◆ **What you have to do**: Rewrite all of the records below as a numbered list, leaving out any blank lines.

— begin Material provided —

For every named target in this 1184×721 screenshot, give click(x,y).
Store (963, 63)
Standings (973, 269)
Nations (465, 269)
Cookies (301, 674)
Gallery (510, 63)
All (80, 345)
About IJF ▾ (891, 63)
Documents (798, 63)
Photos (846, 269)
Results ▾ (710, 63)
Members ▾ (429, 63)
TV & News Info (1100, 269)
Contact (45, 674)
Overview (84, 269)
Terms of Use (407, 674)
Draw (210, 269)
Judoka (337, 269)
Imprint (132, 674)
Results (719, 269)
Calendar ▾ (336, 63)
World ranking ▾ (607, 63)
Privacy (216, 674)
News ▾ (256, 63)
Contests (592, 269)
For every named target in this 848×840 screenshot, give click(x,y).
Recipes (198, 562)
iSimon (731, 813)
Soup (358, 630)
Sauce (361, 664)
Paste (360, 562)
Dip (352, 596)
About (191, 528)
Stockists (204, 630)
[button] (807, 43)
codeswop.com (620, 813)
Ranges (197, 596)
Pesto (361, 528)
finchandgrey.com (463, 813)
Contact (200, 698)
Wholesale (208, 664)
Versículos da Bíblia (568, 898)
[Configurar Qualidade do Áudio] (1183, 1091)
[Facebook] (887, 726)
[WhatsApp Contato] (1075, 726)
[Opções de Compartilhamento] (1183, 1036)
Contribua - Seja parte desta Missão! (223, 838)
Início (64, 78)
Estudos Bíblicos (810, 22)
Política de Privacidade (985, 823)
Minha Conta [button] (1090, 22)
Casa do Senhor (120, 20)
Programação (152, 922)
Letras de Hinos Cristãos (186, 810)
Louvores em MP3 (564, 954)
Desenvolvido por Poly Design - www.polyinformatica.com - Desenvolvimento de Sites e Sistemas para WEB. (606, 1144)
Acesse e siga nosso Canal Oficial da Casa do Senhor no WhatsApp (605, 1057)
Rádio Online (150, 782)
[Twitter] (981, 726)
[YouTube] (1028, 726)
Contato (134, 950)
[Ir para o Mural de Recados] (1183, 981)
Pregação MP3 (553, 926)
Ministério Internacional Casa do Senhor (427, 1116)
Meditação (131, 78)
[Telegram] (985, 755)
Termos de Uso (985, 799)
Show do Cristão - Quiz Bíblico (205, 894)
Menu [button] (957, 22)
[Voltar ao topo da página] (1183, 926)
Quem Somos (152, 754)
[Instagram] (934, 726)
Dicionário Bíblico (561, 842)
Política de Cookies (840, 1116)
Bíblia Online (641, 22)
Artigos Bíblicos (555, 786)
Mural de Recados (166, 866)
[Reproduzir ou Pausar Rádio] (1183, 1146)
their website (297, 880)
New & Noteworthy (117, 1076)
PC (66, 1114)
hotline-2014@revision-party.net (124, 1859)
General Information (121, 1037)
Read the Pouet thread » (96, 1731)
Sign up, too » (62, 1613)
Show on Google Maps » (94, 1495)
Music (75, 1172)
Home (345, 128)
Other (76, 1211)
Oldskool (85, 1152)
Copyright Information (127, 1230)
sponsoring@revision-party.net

— end Material provided —

◆ **Response for this exercise**:
1. For every named target in this 1184×721 screenshot, give click(x,y).
2. Store (963, 63)
3. Standings (973, 269)
4. Nations (465, 269)
5. Cookies (301, 674)
6. Gallery (510, 63)
7. All (80, 345)
8. About IJF ▾ (891, 63)
9. Documents (798, 63)
10. Photos (846, 269)
11. Results ▾ (710, 63)
12. Members ▾ (429, 63)
13. TV & News Info (1100, 269)
14. Contact (45, 674)
15. Overview (84, 269)
16. Terms of Use (407, 674)
17. Draw (210, 269)
18. Judoka (337, 269)
19. Imprint (132, 674)
20. Results (719, 269)
21. Calendar ▾ (336, 63)
22. World ranking ▾ (607, 63)
23. Privacy (216, 674)
24. News ▾ (256, 63)
25. Contests (592, 269)
26. For every named target in this 848×840 screenshot, give click(x,y).
27. Recipes (198, 562)
28. iSimon (731, 813)
29. Soup (358, 630)
30. Sauce (361, 664)
31. Paste (360, 562)
32. Dip (352, 596)
33. About (191, 528)
34. Stockists (204, 630)
35. [button] (807, 43)
36. codeswop.com (620, 813)
37. Ranges (197, 596)
38. Pesto (361, 528)
39. finchandgrey.com (463, 813)
40. Contact (200, 698)
41. Wholesale (208, 664)
42. Versículos da Bíblia (568, 898)
43. [Configurar Qualidade do Áudio] (1183, 1091)
44. [Facebook] (887, 726)
45. [WhatsApp Contato] (1075, 726)
46. [Opções de Compartilhamento] (1183, 1036)
47. Contribua - Seja parte desta Missão! (223, 838)
48. Início (64, 78)
49. Estudos Bíblicos (810, 22)
50. Política de Privacidade (985, 823)
51. Minha Conta [button] (1090, 22)
52. Casa do Senhor (120, 20)
53. Programação (152, 922)
54. Letras de Hinos Cristãos (186, 810)
55. Louvores em MP3 (564, 954)
56. Desenvolvido por Poly Design - www.polyinformatica.com - Desenvolvimento de Sites e Sistemas para WEB. (606, 1144)
57. Acesse e siga nosso Canal Oficial da Casa do Senhor no WhatsApp (605, 1057)
58. Rádio Online (150, 782)
59. [Twitter] (981, 726)
60. [YouTube] (1028, 726)
61. Contato (134, 950)
62. [Ir para o Mural de Recados] (1183, 981)
63. Pregação MP3 (553, 926)
64. Ministério Internacional Casa do Senhor (427, 1116)
65. Meditação (131, 78)
66. [Telegram] (985, 755)
67. Termos de Uso (985, 799)
68. Show do Cristão - Quiz Bíblico (205, 894)
69. Menu [button] (957, 22)
70. [Voltar ao topo da página] (1183, 926)
71. Quem Somos (152, 754)
72. [Instagram] (934, 726)
73. Dicionário Bíblico (561, 842)
74. Política de Cookies (840, 1116)
75. Bíblia Online (641, 22)
76. Artigos Bíblicos (555, 786)
77. Mural de Recados (166, 866)
78. [Reproduzir ou Pausar Rádio] (1183, 1146)
79. their website (297, 880)
80. New & Noteworthy (117, 1076)
81. PC (66, 1114)
82. hotline-2014@revision-party.net (124, 1859)
83. General Information (121, 1037)
84. Read the Pouet thread » (96, 1731)
85. Sign up, too » (62, 1613)
86. Show on Google Maps » (94, 1495)
87. Music (75, 1172)
88. Home (345, 128)
89. Other (76, 1211)
90. Oldskool (85, 1152)
91. Copyright Information (127, 1230)
92. sponsoring@revision-party.net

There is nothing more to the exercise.